Все это было для меня неожиданно. И грустно. Он был авантюристом, а сейчас я стоял, испытывая клаустрофобию, внутри его жизни. Каким же спокойным и удовлетворенным выглядел он, когда разливал чай и гладил ладонью скатерть. И это – человек, который откусывал от чужих сэндвичей, мчась на какую-то сомнительную встречу, возбужденно хватал с земли оброненную кем-то на улице или на набережной игральную карту, бросал через плечо банановую кожуру на заднее сиденье «Морриса», где ехали Рэчел и я с собаками.
Я вышел в узкий коридор и постоял перед рамкой с куском ткани и вышитыми на ней словами. Не знаю, сколько времени я стоял там, глядя на нее, читая и перечитывая слова. Я тронул ткань пальцами, заставил себя оторваться и очень медленно пошел на кухню. Как бы в твердой уверенности, что я здесь в последний раз.
В дверях, уже уходя, я обернулся и сказал:
– Спасибо за чай…
Я так и не решил, как к нему обращаться. Я никогда не называл его настоящим именем. Стрелок кивнул с экономной улыбкой – достаточной для того, чтобы не казаться невежливым или рассерженным из-за моего вторжения в его частную жизнь, – и закрыл за мной дверь.
Только за много миль от Лондона в шуме поезда, везшего меня в Суффолк, я позволил себе посмотреть на наши жизни через призму сегодняшнего визита. Там не было желания простить меня или наказать. Хуже. Он вообще не желал объяснять мне, что я наделал, исчезнув когда-то внезапно и без предупреждения.
Понял я происходившее в его квартире, когда вспомнил, каким вруном был Стрелок. Будучи остановлен полицейским или охранником на складе или в музее, он запускал такую импровизацию, такую мудреную и даже нелепую, что сам над ней смеялся. Обычно люди не смеются над своими выдумками, когда лгут, – и это было его маскировкой. «Никогда не планируй свое вранье, – сказал он как-то во время нашей ночной поездки. – Придумывай на ходу. Так легче поверят». Отработанный встречный удар – кросс. И карты всегда держал близко к груди. Стрелок наливал чай так спокойно, а ум его и сердце, наверное, были в огне. Он почти не смотрел на меня, когда говорил. Следил только за охряной струйкой чая.

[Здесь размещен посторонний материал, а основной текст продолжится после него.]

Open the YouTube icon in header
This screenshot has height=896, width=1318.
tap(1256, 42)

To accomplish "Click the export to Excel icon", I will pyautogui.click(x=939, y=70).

Агнес всегда заботилась о тех, кто рядом. Это мне запомнилось в ней ярче всего. Она бывала резкой, спорщицей. Нежной с родителями. Она за все хваталась в жизни, но была в ней и щепетильность. Она нарисовала наш портрет за едой, потом сложила пергамент, так что получилось как бы в рамке, и положила мне в карман. Так она вручала подарок, даже такой пустячный, такой забавный, и говорила: «На, это тебе, Натаниел». И я, еще наивный, неотесанный, пятнадцатилетний, принял его молча и сохранил.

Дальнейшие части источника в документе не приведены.